Suppose we are given $a, b \in F_2$, that happen to generate it. Then must they be free generators? That is, there is no non-trivial reduced word on $a^{\pm 1}, b^{\pm 1}$ defining the identity. Equivalently, $a, b$ satisfy the universal property defining $F_2$.
I tried attacking this the first way: suppose $u$ and $v$ are free generators, then if I take a word on $a$ and $b$ I can rewrite it in terms of $u$ and $v$. But how do I know that if I took a non-trivial reduced word on $a, b$ defining the identity, it does not become trivial after reduction with $u$ and $v$?
I also tried to use the universal property. Then we get that if $a$ and $b$ are not free, $F_2$ is isomorphic to one of its propert quotients. Maybe this is not the case for $F_2$ specifically, but it may be for other groups, so no contradiction in sight once again.
I know this is true because it is used in a class I am taking.
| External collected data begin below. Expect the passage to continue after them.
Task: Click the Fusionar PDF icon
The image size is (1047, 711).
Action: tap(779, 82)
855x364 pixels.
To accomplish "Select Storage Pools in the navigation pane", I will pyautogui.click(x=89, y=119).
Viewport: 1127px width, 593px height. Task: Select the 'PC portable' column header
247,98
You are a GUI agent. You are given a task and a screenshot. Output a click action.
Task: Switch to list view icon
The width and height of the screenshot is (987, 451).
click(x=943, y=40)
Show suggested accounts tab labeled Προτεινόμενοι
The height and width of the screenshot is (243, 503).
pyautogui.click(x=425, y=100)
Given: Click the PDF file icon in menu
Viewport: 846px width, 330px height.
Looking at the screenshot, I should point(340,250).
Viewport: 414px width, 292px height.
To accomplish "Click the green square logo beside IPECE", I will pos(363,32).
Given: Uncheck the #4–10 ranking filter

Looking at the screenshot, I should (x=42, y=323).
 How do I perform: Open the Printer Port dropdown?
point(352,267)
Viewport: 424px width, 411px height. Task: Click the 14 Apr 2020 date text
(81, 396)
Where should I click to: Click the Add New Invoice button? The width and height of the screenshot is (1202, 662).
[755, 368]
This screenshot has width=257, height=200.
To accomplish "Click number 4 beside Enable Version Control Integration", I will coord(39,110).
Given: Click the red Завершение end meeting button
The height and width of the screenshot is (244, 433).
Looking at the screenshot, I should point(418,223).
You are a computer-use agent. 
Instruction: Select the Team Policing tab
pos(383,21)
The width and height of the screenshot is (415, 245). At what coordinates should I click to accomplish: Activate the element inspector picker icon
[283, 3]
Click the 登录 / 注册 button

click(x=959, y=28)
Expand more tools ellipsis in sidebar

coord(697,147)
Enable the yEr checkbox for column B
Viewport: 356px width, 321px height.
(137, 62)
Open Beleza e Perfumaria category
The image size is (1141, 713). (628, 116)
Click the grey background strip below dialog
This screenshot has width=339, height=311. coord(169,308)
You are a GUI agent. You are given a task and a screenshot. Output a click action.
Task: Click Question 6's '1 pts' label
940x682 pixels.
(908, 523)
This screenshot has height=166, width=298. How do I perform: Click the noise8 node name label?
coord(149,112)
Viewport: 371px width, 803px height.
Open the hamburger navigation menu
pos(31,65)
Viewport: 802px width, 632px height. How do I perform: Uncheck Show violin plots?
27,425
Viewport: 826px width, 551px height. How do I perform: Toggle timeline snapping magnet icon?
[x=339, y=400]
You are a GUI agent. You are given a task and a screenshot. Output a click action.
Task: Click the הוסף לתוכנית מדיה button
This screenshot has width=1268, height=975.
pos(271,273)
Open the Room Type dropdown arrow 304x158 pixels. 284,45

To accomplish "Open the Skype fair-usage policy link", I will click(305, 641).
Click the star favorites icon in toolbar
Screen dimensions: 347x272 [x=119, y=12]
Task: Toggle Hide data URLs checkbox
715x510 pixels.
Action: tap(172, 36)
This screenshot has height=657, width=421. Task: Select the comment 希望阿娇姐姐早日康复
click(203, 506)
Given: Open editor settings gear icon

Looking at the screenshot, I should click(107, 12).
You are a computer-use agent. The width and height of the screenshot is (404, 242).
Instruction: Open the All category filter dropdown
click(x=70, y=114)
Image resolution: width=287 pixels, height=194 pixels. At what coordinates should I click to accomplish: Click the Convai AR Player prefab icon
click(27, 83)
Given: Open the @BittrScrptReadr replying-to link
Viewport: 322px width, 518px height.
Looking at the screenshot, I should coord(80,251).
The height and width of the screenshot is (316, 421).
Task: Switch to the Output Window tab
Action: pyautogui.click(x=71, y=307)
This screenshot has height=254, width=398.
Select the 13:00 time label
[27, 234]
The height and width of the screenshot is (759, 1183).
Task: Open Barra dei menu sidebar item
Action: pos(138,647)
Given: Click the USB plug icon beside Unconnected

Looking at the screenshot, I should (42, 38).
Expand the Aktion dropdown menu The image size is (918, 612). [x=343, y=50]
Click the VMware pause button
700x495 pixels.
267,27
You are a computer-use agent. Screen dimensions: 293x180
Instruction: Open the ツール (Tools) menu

To prove that $SL_2(\mathbb{Z})$ is not free, the professor just exhibited two generators and a non-trivial relation.
Your question is equivalent to the following:
Groups with this property are called Hopfian groups: see the Wikipedia article .
In particular, it is stated that $F_n$ is Hopfian for all $n$: proof.
Thus, the answer to your question is yes: every set of 2 generators of $F_2$ is free.